··· TEXT EXTRACT
California Court of Appeals, Third District, Sacramento
May 19, 2011
No. C063958 (Cal. Ct. App. May. 19, 2011)

Opinion


THE PEOPLE, Plaintiff and Respondent, v. KANIAH MCCAULEY, Defendant and Appellant. C063958 California Court of Appeal, Third District, Sacramento May 19, 2011

NOT TO BE PUBLISHED

Super. Ct. Nos. 07F08499 & 07F04857.

BLEASE, Acting P. J.

Defendant Kaniah McCauley appeals from a judgment entered after the trial court revoked her probation. She contends (and the People agree) the court erred in imposing a cumulative jail sentence in excess of one year in case No. 07F08499 (case 8499) in violation of Penal Code section 19.2. We agree and shall remand for resentencing.

Further section references are to the Penal Code unless otherwise stated.

BACKGROUND

Given the issues raised on appeal, we need not describe the facts of defendant’s offenses.

In November 2007, defendant pled no contest in case 8499 to possessing hydrocodone. The court suspended imposition of judgment and placed defendant on four years’ formal probation on the condition (among others) that she serve 270 days in county jail; execution of the jail time was suspended pending her successful completion of a Proposition 36 drug program. After defendant violated her probation, she was deleted from the Proposition 36 program probation and admitted to drug court.

This conviction was the subject of a previous appeal in this court, case no. C061135. Defendant moved successfully to incorporate by reference the record in case No. C061135. (Cal. Rules of Court, rule 8.147.)

In the same proceeding, defendant was sentenced in case No. 07F04857 for methamphetamine possession, but no jail term or sanction was imposed in case No. 07F04857, and no incarceration was ever served in that case.

In October 2008, defendant again violated her probation in case 8499; probation was reinstated on the condition defendant serve an additional 60 days of jail time, for a total of 330 days’ jail time, again, suspended for defendant’s participation in drug court. When defendant failed drug court, she was ordered to serve the 330 days’ jail time, with 68 days of custody credit. She was released on April 11, 2009, and her probation was reinstated.
······
··· DATA ROWS
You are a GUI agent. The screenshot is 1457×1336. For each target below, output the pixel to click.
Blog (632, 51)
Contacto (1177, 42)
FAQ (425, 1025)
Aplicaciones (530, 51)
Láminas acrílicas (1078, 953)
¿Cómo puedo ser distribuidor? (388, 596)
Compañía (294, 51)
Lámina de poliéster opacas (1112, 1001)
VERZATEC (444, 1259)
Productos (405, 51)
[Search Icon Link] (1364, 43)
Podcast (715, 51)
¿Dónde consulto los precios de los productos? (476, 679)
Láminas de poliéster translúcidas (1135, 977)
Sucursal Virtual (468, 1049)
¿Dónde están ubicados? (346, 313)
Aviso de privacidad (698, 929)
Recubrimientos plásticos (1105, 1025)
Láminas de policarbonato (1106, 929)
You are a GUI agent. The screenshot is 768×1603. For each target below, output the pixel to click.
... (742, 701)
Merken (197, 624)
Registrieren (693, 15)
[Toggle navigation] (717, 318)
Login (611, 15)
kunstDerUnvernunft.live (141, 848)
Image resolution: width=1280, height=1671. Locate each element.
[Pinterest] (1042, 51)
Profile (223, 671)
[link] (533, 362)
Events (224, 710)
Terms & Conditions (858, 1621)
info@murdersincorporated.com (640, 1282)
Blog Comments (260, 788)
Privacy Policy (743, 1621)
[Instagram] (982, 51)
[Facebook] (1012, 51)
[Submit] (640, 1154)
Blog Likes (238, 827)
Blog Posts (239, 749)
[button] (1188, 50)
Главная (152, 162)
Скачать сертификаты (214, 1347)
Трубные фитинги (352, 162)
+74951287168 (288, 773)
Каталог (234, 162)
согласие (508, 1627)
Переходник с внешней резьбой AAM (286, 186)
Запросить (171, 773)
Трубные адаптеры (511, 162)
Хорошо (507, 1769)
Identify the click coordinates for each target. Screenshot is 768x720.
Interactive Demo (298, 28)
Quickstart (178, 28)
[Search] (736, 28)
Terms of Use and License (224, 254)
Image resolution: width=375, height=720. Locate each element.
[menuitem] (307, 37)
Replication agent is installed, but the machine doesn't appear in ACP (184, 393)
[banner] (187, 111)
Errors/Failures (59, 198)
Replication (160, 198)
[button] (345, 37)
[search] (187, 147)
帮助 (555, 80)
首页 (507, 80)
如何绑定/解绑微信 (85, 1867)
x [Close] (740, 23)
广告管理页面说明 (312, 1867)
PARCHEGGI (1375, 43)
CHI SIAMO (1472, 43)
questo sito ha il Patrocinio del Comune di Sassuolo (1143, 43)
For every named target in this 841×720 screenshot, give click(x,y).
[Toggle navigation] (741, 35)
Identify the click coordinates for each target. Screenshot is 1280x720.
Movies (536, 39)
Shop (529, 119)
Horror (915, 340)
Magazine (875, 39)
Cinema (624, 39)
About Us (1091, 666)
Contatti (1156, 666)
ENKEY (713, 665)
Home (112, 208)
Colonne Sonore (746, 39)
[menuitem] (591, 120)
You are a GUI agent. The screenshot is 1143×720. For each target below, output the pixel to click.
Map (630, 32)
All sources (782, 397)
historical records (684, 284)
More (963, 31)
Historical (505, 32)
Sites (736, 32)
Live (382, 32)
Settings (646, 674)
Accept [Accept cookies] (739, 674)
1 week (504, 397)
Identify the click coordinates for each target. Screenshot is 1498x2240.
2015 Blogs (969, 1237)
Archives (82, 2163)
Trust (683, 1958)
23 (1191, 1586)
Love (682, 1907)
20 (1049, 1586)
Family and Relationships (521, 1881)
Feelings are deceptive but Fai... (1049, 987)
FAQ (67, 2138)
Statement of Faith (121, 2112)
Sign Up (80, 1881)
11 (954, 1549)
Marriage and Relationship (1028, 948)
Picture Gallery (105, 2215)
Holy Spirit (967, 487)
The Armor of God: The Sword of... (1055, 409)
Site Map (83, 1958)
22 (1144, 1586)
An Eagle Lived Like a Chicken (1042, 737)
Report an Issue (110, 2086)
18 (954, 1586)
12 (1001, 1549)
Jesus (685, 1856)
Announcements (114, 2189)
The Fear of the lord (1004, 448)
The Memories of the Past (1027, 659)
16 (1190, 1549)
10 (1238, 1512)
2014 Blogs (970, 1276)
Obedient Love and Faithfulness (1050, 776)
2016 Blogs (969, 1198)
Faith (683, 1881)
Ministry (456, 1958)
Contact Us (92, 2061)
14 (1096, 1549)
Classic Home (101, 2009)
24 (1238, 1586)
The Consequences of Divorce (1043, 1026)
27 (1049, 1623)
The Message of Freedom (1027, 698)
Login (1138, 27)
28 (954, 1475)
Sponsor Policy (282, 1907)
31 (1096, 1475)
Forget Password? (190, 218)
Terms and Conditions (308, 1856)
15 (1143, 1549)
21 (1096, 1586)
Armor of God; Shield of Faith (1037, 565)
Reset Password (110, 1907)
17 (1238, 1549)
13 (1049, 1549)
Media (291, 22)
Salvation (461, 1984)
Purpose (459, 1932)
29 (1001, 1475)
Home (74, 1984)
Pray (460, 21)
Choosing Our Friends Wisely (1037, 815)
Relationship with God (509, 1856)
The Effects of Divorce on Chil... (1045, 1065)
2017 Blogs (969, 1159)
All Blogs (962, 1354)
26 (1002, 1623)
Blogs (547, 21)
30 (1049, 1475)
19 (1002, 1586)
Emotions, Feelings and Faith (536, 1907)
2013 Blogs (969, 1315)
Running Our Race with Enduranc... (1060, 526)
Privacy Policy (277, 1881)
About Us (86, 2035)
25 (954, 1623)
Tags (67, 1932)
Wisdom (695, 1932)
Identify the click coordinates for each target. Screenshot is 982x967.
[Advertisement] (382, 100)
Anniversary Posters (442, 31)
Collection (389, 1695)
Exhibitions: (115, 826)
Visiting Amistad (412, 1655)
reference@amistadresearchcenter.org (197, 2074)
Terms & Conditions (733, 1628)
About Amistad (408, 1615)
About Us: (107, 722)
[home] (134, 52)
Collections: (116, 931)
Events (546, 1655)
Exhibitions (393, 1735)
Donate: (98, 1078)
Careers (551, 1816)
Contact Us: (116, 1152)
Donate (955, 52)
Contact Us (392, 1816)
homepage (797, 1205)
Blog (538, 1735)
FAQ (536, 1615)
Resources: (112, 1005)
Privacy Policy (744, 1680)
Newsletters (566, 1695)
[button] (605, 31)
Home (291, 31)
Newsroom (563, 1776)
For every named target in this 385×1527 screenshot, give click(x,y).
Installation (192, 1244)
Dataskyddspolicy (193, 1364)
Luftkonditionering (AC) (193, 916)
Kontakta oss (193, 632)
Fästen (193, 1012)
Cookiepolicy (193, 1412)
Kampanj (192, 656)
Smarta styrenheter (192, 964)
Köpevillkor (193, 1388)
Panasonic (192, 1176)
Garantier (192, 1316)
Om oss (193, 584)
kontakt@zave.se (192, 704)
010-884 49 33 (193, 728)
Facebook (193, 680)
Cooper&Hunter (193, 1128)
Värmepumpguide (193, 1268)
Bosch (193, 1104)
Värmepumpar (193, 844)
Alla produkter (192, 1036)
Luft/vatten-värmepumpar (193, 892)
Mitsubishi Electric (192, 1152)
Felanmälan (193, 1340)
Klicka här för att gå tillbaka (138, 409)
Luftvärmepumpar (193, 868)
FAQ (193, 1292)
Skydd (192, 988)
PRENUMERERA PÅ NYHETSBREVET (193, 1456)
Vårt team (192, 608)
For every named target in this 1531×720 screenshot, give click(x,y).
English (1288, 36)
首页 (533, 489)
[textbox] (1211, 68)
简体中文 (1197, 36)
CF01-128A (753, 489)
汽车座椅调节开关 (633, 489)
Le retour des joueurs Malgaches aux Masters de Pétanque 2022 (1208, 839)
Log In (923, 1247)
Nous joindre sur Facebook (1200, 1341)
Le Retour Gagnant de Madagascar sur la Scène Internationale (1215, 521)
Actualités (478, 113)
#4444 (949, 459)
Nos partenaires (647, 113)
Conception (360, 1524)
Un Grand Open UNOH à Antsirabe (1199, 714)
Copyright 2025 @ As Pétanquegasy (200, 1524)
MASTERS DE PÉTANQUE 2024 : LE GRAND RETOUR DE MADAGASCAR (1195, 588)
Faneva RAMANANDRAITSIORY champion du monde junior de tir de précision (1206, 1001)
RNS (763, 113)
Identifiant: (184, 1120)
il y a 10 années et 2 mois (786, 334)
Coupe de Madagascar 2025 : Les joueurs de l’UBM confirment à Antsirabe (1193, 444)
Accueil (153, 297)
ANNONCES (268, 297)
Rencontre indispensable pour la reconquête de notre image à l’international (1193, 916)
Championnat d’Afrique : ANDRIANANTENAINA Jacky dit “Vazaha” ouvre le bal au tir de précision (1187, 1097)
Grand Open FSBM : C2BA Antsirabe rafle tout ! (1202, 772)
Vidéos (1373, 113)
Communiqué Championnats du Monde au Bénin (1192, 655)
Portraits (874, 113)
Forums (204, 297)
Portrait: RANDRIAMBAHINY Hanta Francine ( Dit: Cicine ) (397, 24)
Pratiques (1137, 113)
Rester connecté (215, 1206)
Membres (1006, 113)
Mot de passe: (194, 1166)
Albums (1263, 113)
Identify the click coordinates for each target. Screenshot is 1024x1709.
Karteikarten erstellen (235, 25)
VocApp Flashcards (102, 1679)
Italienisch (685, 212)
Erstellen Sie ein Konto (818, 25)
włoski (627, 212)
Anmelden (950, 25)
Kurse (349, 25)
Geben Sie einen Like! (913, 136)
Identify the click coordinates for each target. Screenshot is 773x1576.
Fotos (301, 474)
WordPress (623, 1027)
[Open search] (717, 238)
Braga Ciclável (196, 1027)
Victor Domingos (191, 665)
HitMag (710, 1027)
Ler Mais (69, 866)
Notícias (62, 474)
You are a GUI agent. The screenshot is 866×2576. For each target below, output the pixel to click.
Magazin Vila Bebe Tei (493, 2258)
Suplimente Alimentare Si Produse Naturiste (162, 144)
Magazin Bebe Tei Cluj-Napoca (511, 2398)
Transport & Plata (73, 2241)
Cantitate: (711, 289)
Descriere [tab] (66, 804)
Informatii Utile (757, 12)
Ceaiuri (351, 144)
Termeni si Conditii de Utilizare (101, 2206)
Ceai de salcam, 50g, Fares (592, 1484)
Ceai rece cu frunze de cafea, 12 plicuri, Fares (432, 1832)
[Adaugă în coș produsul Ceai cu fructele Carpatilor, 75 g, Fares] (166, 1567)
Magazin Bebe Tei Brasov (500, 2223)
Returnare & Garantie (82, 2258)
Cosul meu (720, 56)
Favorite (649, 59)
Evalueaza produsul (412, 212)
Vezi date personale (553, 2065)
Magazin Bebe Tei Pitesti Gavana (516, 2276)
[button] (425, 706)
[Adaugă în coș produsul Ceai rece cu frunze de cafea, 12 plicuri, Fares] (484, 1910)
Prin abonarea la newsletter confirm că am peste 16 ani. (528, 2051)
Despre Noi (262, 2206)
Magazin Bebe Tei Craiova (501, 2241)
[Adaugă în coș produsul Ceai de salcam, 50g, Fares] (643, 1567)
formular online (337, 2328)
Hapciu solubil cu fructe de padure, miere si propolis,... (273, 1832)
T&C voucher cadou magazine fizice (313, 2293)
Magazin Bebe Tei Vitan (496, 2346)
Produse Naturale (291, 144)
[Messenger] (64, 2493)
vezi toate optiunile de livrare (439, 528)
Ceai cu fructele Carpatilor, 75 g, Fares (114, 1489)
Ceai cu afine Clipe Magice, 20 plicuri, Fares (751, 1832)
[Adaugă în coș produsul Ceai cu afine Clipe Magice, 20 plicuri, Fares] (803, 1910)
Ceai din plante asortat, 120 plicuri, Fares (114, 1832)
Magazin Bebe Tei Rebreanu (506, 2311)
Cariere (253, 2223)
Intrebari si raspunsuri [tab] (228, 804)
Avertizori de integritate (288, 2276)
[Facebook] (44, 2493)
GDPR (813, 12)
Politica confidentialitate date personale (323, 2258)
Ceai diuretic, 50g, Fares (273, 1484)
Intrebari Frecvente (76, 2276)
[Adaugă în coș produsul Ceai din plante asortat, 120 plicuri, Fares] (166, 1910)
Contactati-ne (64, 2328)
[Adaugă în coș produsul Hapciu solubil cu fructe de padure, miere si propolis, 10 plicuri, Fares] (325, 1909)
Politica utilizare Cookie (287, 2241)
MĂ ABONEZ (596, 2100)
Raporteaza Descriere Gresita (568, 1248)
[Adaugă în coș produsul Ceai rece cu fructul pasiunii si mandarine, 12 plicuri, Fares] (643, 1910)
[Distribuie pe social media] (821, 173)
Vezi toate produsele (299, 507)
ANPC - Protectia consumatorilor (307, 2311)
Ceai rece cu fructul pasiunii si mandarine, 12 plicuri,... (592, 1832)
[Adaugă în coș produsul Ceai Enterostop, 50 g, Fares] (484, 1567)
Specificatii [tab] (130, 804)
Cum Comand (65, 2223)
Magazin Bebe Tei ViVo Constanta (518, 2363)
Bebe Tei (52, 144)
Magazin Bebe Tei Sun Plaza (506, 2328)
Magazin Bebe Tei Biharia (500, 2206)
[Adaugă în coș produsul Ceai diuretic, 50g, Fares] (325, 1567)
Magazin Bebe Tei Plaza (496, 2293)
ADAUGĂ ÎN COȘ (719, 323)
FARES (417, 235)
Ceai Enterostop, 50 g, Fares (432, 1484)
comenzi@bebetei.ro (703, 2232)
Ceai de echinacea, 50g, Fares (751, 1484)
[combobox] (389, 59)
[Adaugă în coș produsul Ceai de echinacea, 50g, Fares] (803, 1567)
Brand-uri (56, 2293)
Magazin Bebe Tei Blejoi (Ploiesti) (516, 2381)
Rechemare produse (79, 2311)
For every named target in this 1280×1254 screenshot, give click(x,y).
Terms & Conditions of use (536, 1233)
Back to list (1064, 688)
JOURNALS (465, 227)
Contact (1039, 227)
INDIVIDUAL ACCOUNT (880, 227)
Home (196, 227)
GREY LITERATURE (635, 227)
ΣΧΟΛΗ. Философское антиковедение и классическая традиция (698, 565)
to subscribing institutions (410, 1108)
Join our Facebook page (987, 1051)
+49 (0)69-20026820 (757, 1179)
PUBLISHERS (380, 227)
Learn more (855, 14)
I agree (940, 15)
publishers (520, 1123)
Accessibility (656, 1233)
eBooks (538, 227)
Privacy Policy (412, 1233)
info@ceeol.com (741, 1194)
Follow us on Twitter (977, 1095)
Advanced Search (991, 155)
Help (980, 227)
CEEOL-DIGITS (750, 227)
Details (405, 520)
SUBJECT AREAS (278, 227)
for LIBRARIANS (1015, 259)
······
▸ **JOB**
Would you carry on the appellate court opinion on Kaniah McCauley's probation, beginning right after its last sentence?

▸ **IN RESPONSE**
In October 2009, defendant was arrested for methamphetamine possession and was found thereafter to have violated her probation in case 8499. The court then reinstated her probation on the condition (among others) that she serve 65 days in county jail.

The parties agree that, with the last reinstatement of probation, the court effectively sentenced defendant to jail for 395 days in case 8499.

DISCUSSION

When circumstances warrant, a court may sentence a felon to probation instead of prison, and condition that probation on serving time in county jail. (§ 1203.1, subd. (a).) Such a county jail sentence cannot, however, exceed one year. (Id., § 19.2.) Moreover, if the defendant thereafter violates probation, the court may exercise its discretion to reinstate probation conditioned on the defendant’s serving additional jail time, but the time the person had already spent in custody ordinarily counts against the one-year cap on county jail time. (§ 2900.5 [prisoners entitled to credit for time spent in custody].)

Section 19.2 reads: “In no case shall any person... as a condition of probation upon conviction of either a felony or a misdemeanor... except upon conviction of more than one offense when consecutive sentences have been imposed, be committed for a period in excess of one year....”

Courts (and defendants) recognize the potential downside of a probationer’s accruing custody credits against the one-year jail sentence cap: It could force a court to remand a defendant to prison for a probation violation even if both the court and defendant preferred that the additional time be spent in county jail. To avoid such an undesired result, the seminal case of People v. Johnson (1978) 82 Cal.App.3d 183 (Johnson) fashioned the remedy of permitting a probationer to waive his custody credits. (Id. at p. 188; see People v. Hilger (2005) 131 Cal.App.4th 1528, 1531-1532.)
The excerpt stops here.